__Pixel coordinate grounding data__.
+++
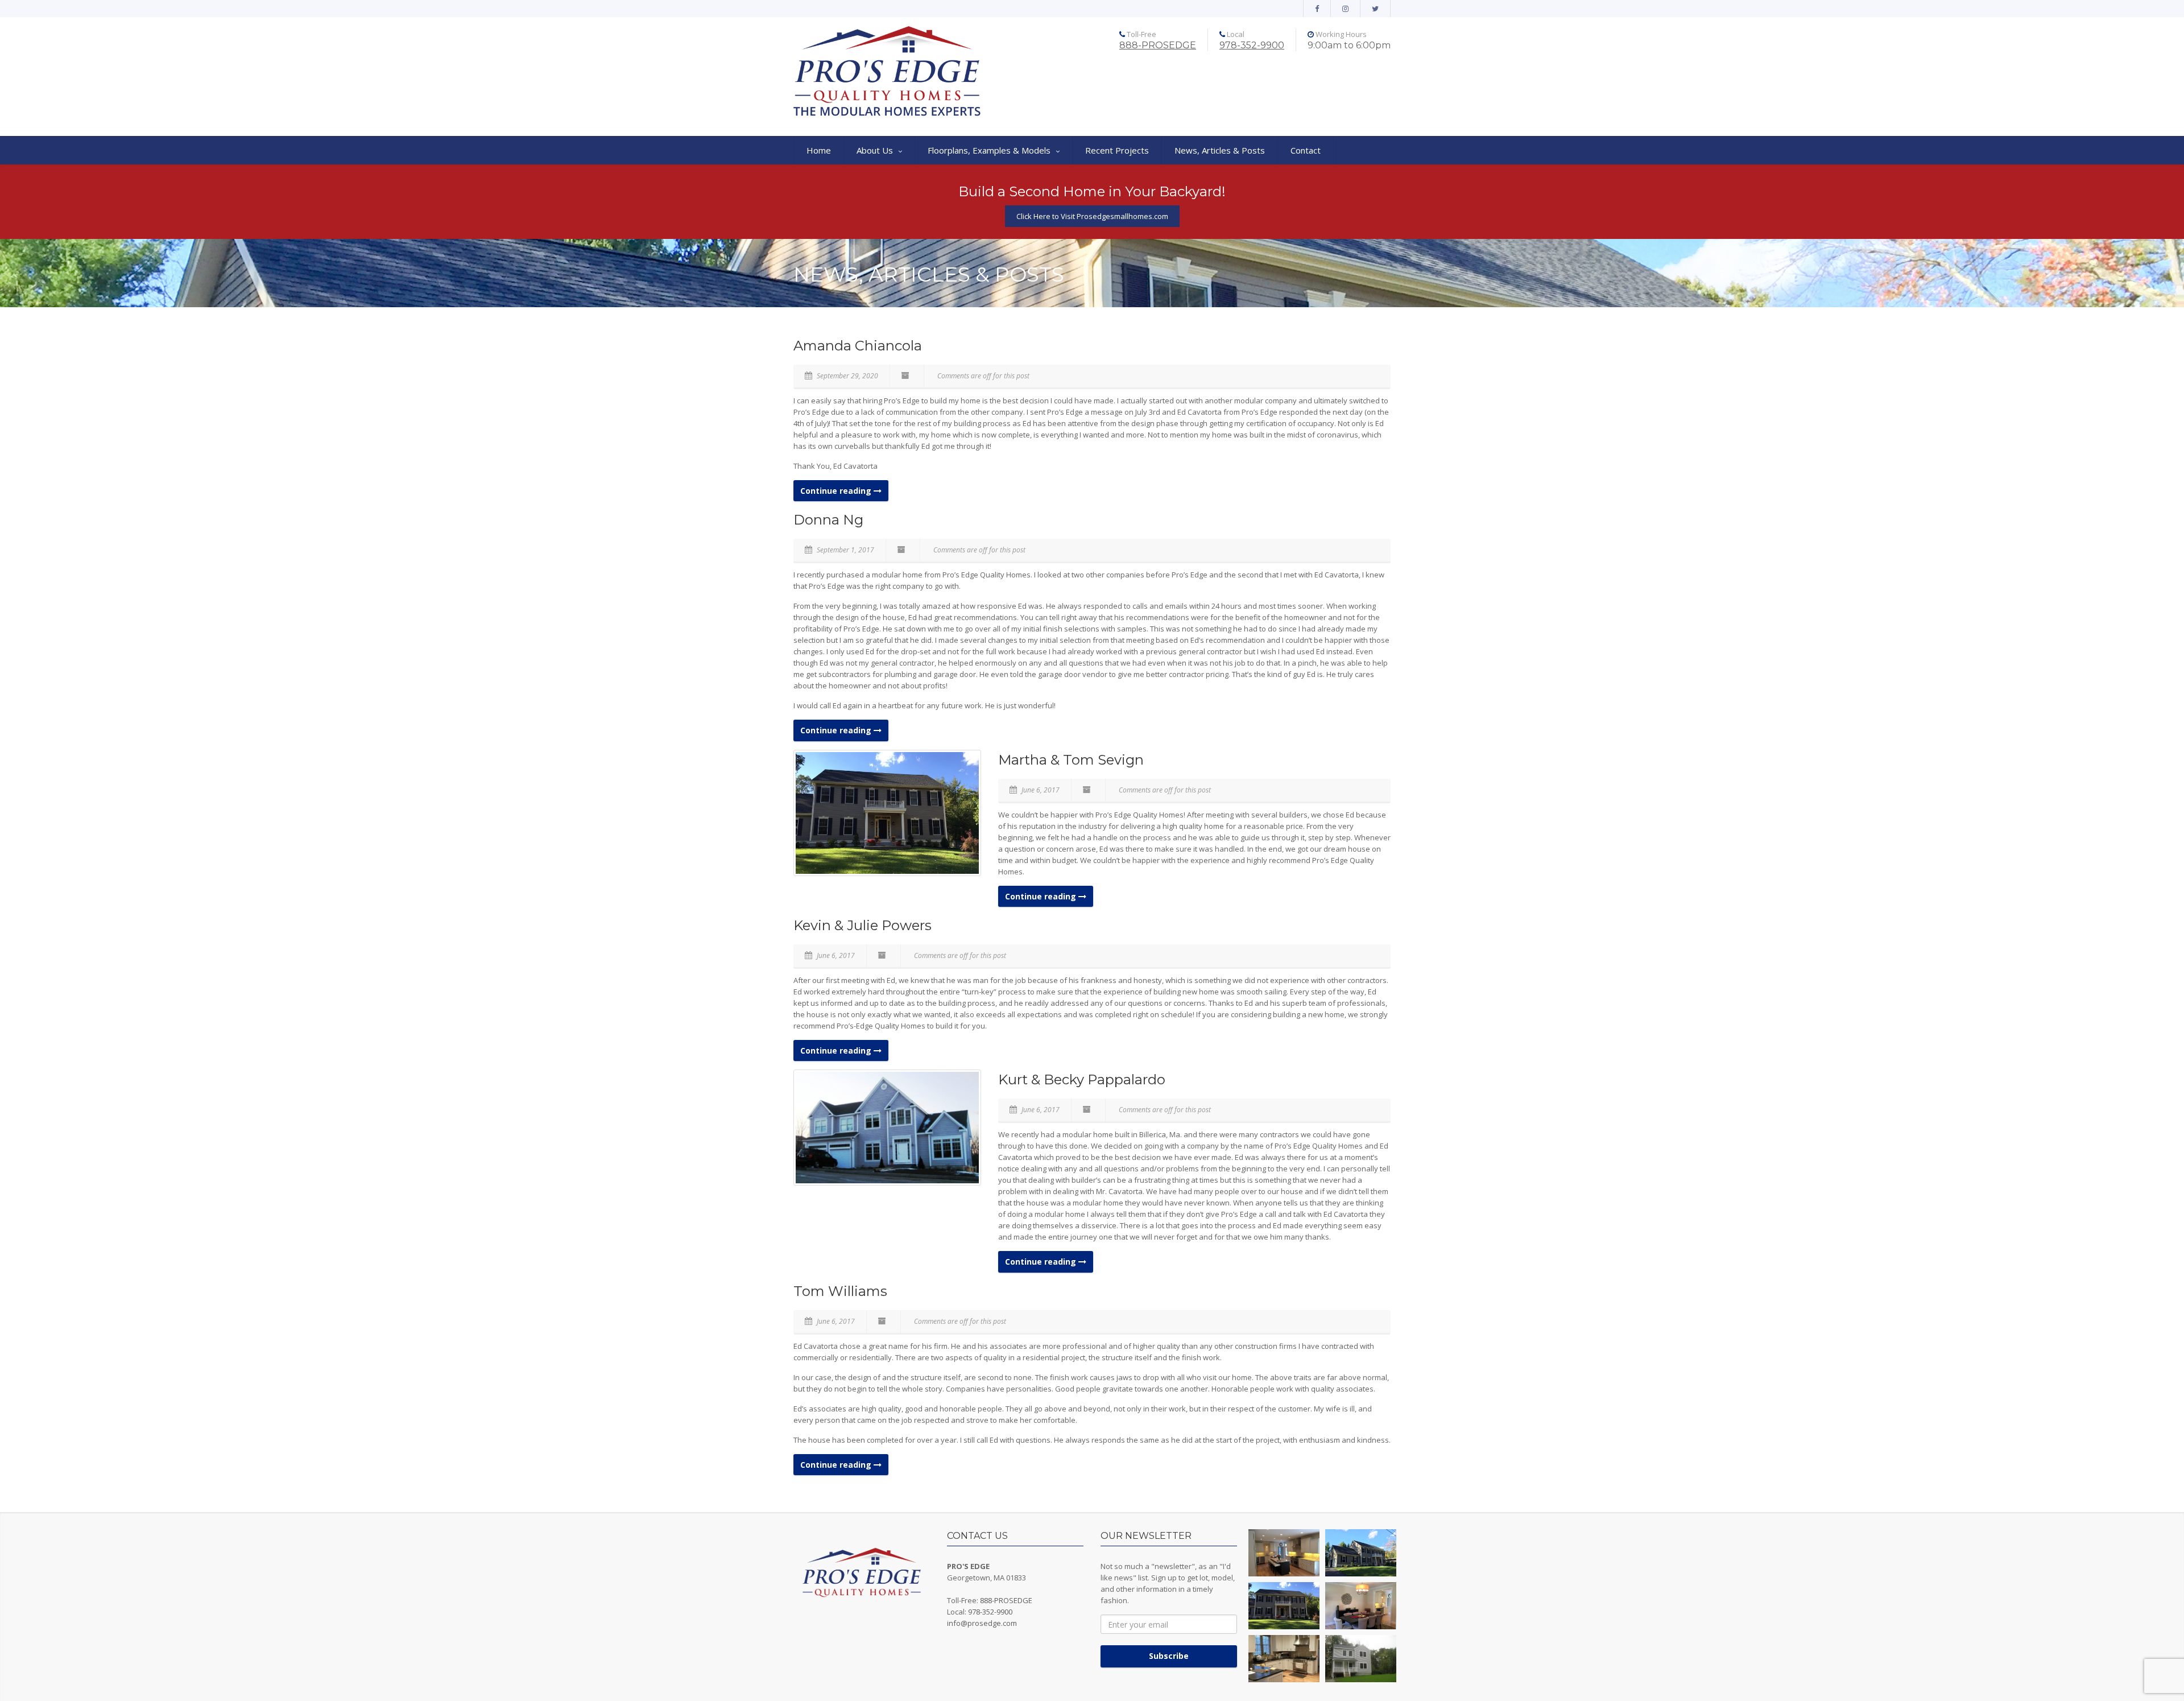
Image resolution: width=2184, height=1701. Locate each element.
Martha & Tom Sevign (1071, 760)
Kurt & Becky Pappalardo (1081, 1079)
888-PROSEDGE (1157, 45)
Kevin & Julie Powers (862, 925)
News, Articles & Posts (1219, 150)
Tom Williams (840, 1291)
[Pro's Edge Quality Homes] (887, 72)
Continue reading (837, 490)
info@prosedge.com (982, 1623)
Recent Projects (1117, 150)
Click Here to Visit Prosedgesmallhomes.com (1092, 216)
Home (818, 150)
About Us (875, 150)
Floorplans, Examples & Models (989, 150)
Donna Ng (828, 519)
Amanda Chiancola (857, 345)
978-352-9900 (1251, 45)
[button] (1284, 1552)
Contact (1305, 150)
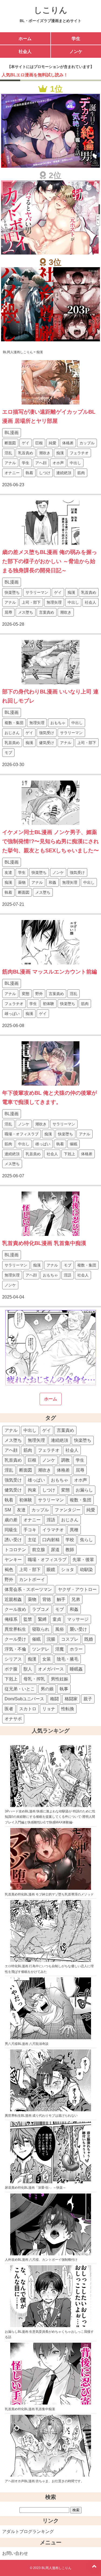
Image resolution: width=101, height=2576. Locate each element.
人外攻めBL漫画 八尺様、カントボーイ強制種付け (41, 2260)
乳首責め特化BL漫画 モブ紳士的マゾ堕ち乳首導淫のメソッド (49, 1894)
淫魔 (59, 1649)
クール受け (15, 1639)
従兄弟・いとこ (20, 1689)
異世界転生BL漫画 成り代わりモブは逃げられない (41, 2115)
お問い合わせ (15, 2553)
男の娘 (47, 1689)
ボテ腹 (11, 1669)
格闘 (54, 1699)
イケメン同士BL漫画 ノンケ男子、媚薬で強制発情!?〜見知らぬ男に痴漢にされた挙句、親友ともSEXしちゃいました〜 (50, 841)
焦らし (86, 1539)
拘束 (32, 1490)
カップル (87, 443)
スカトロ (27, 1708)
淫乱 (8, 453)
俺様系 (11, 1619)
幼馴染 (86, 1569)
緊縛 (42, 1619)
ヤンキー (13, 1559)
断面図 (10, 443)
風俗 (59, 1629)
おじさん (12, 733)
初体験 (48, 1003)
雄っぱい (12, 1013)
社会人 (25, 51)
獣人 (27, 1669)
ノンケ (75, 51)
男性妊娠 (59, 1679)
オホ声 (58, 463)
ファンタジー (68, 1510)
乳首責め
+++
__Work request__. Would you give the data above again word for word, skipping any images?

__Solution to the problem__.
Image resolution: width=2184, height=1701. Locate each element.
Martha & Tom Sevign (1071, 760)
Kurt & Becky Pappalardo (1081, 1079)
888-PROSEDGE (1157, 45)
Kevin & Julie Powers (862, 925)
News, Articles & Posts (1219, 150)
Tom Williams (840, 1291)
[Pro's Edge Quality Homes] (887, 72)
Continue reading (837, 490)
info@prosedge.com (982, 1623)
Recent Projects (1117, 150)
Click Here to Visit Prosedgesmallhomes.com (1092, 216)
Home (818, 150)
About Us (875, 150)
Floorplans, Examples & Models (989, 150)
Donna Ng (828, 519)
Amanda Chiancola (857, 345)
978-352-9900 (1251, 45)
[button] (1284, 1552)
Contact (1305, 150)
Image resolution: width=101, height=2576. Locate each element.
人外攻めBL漫画 八尺様、カントボーイ強制種付け (41, 2260)
乳首責め特化BL漫画 モブ紳士的マゾ堕ち乳首導淫のメソッド (49, 1894)
淫魔 (59, 1649)
クール受け (15, 1639)
従兄弟・いとこ (20, 1689)
異世界転生BL漫画 成り代わりモブは逃げられない (41, 2115)
お問い合わせ (15, 2553)
男の娘 (47, 1689)
ボテ腹 (11, 1669)
格闘 (54, 1699)
イケメン同士BL漫画 ノンケ男子、媚薬で強制発情!?〜見知らぬ男に痴漢にされた挙句、親友ともSEXしちゃいました〜 (50, 841)
焦らし (86, 1539)
拘束 (32, 1490)
カップル (87, 443)
スカトロ (27, 1708)
淫乱 (8, 453)
俺様系 (11, 1619)
幼馴染 (86, 1569)
緊縛 (42, 1619)
ヤンキー (13, 1559)
断面図 (10, 443)
風俗 (59, 1629)
おじさん (12, 733)
初体験 (48, 1003)
雄っぱい (12, 1013)
社会人 (25, 51)
獣人 (27, 1669)
ノンケ (75, 51)
男性妊娠 (59, 1679)
オホ声 (58, 463)
ファンタジー (68, 1510)
乳首責め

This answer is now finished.